FRAGMENTO PROPORCIONADO ->
╭──

“Estoy nerviosa sí. Pasa que siempre estuve del otro lado”, me confiesa Mary cuando le pregunto cómo se siente. La sala donde va a presentar su libro ¿Domésticas o esclavas? –una recopilación de testimonios, el suyo y de otras trabajadoras del sector– se empieza a poblar. “¿Por qué ese título?”, le pregunto. “Cuando tuve todas las historias, quise recoger con una sola palabra lo que me transmitían esas vivencias y no lo dudé: fueron esclavas”, me contesta.
Mary Núñez nació en 1966 en Artigas. Recuerda su infancia con alegría, pero el rostro cambia de expresión cuando le pregunto por la etapa liceal. “Llegué hasta cuarto año, tenía buenas notas, pero por un tema de salud mi madre empezó a viajar con mi hermana y empecé a faltar, hasta que un día no pude reenganchar”, me cuenta. “Ahora me arrepiento, pero bueno”, agrega, con un suspiro.
A los 21 años, un domingo de noviembre de 1987 llegó a Montevideo a la casa de una amiga y empezó a buscar trabajo. Terminó en una agencia que actuaba de intermediaria para “una señora”. Lo primero que le dijo fue que “era muy chica”. “Ella tenía tres hijas de la misma edad y necesitaba una persona con experiencia”, recuerda. Al final, tuvo una oportunidad porque “venía de lejos”.

╰──

DATOS PROPORCIONADOS ->
╭──

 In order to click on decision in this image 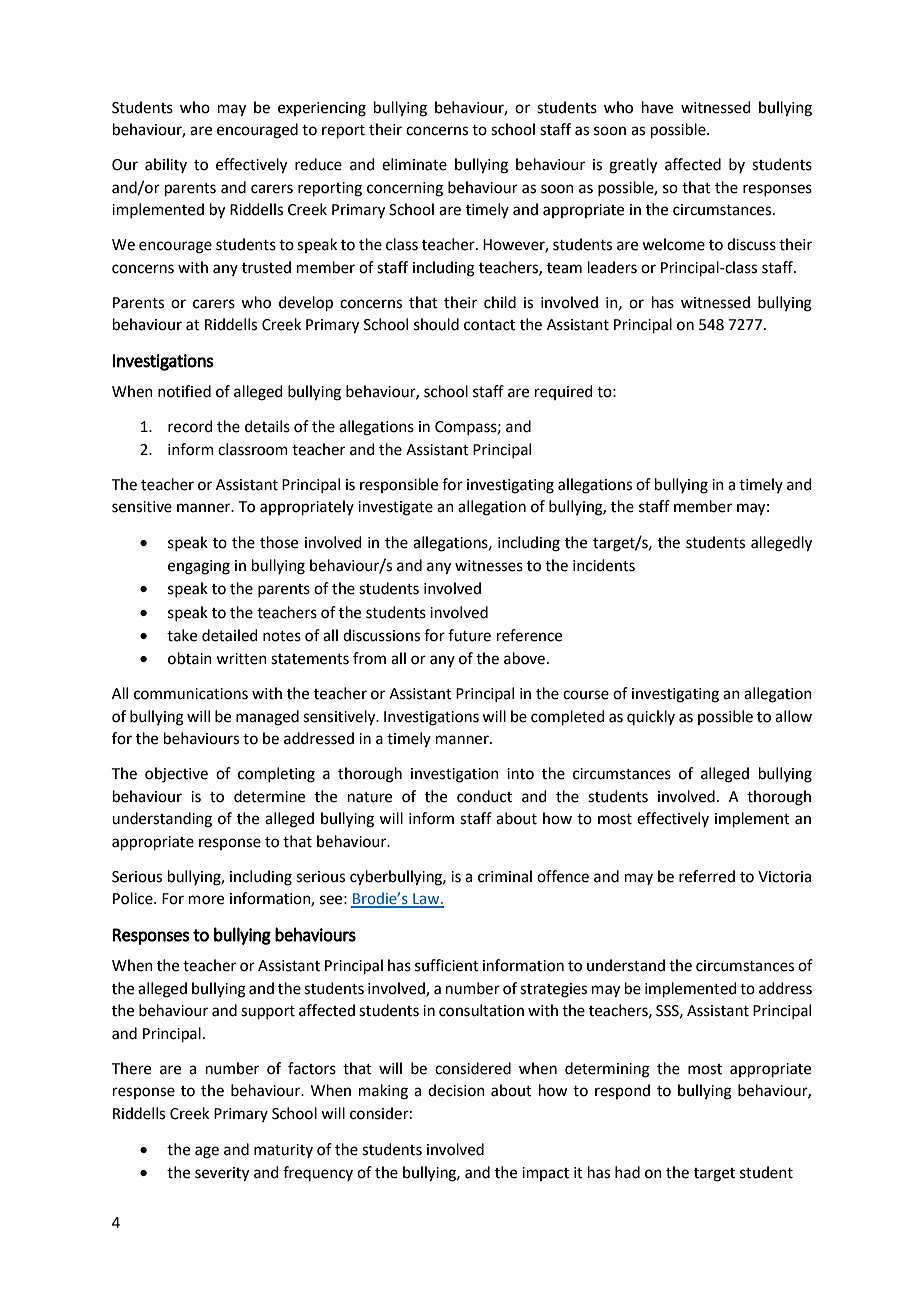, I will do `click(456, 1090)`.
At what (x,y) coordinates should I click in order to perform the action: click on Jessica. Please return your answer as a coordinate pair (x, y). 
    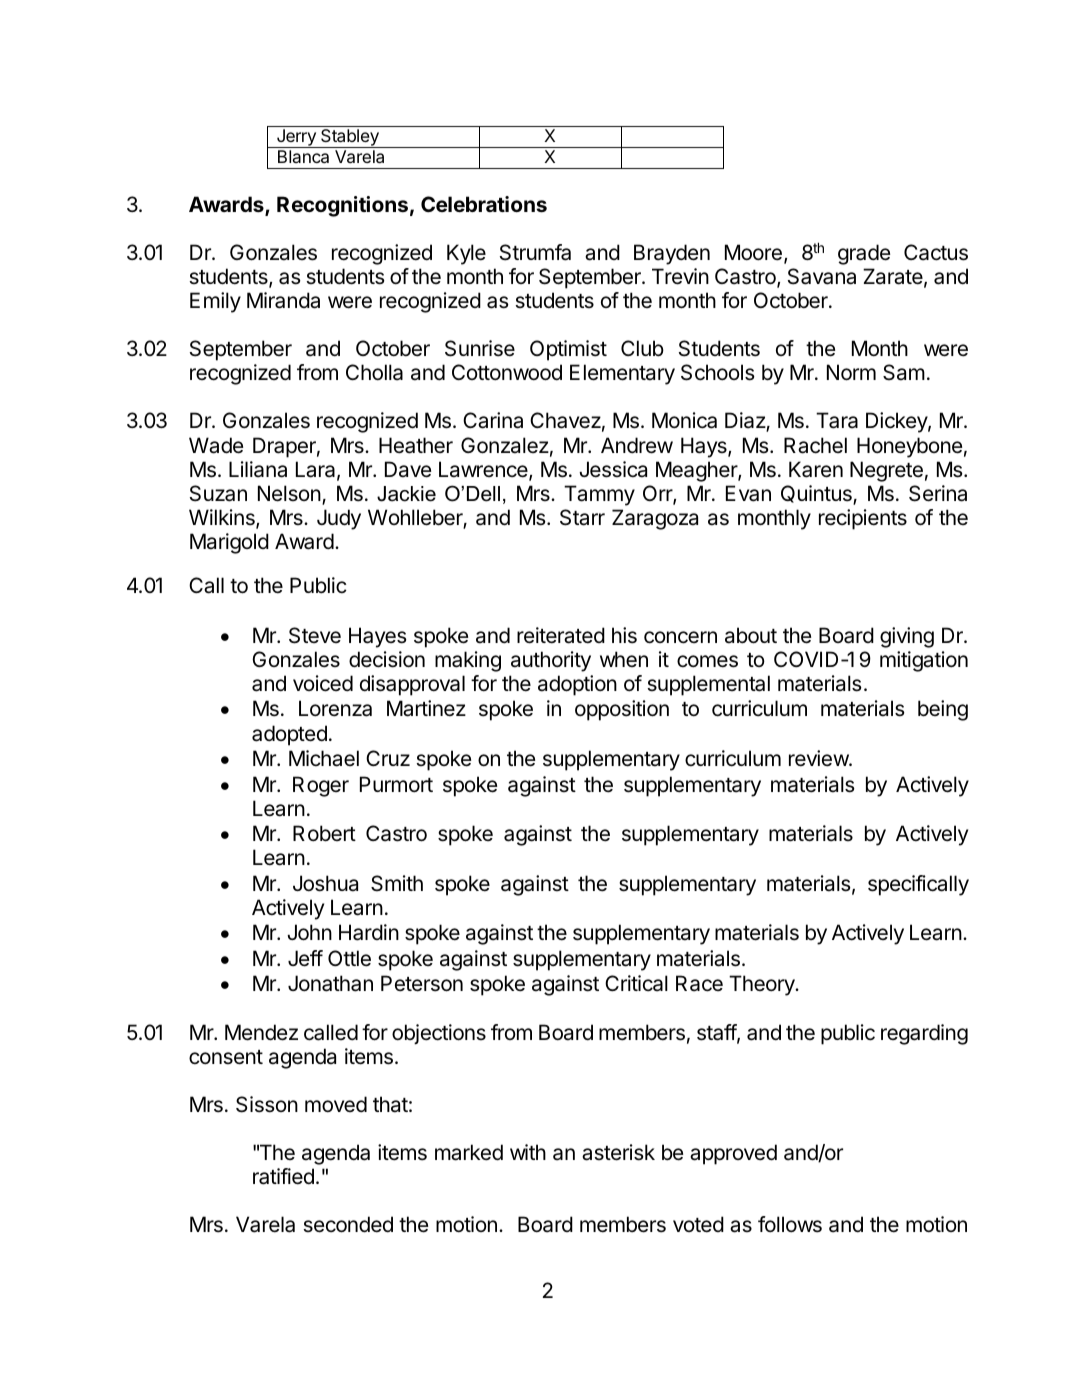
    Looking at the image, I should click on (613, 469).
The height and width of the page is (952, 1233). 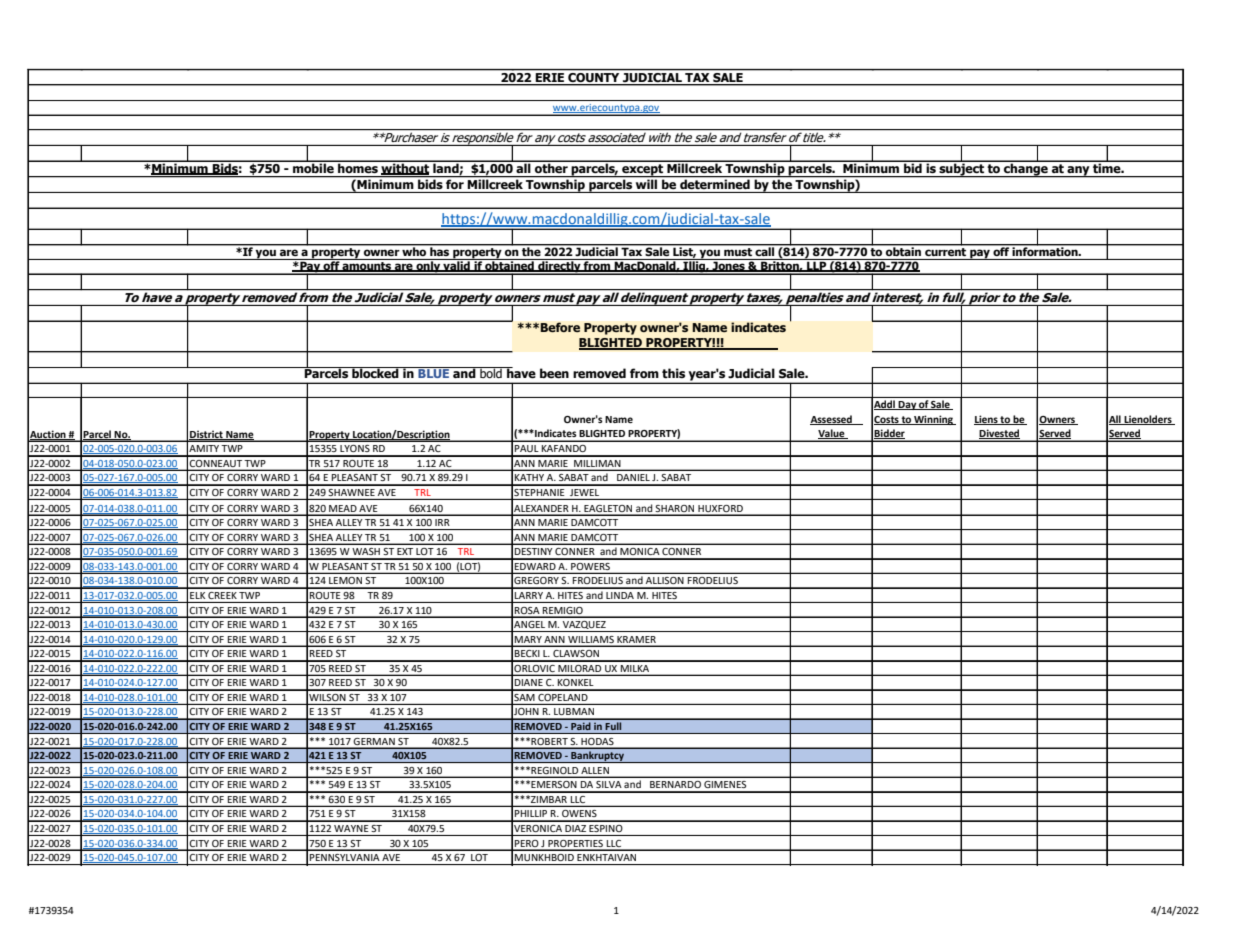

╰──

CONSIGNA ->
Reproduce sin cambios el pasaje del texto sobre Mary Núñez que va desde "Mary Núñez nació" hasta "con un suspiro.".

RESULTADO CORRECTO ->
Mary Núñez nació en 1966 en Artigas. Recuerda su infancia con alegría, pero el rostro cambia de expresión cuando le pregunto por la etapa liceal. “Llegué hasta cuarto año, tenía buenas notas, pero por un tema de salud mi madre empezó a viajar con mi hermana y empecé a faltar, hasta que un día no pude reenganchar”, me cuenta. “Ahora me arrepiento, pero bueno”, agrega, con un suspiro.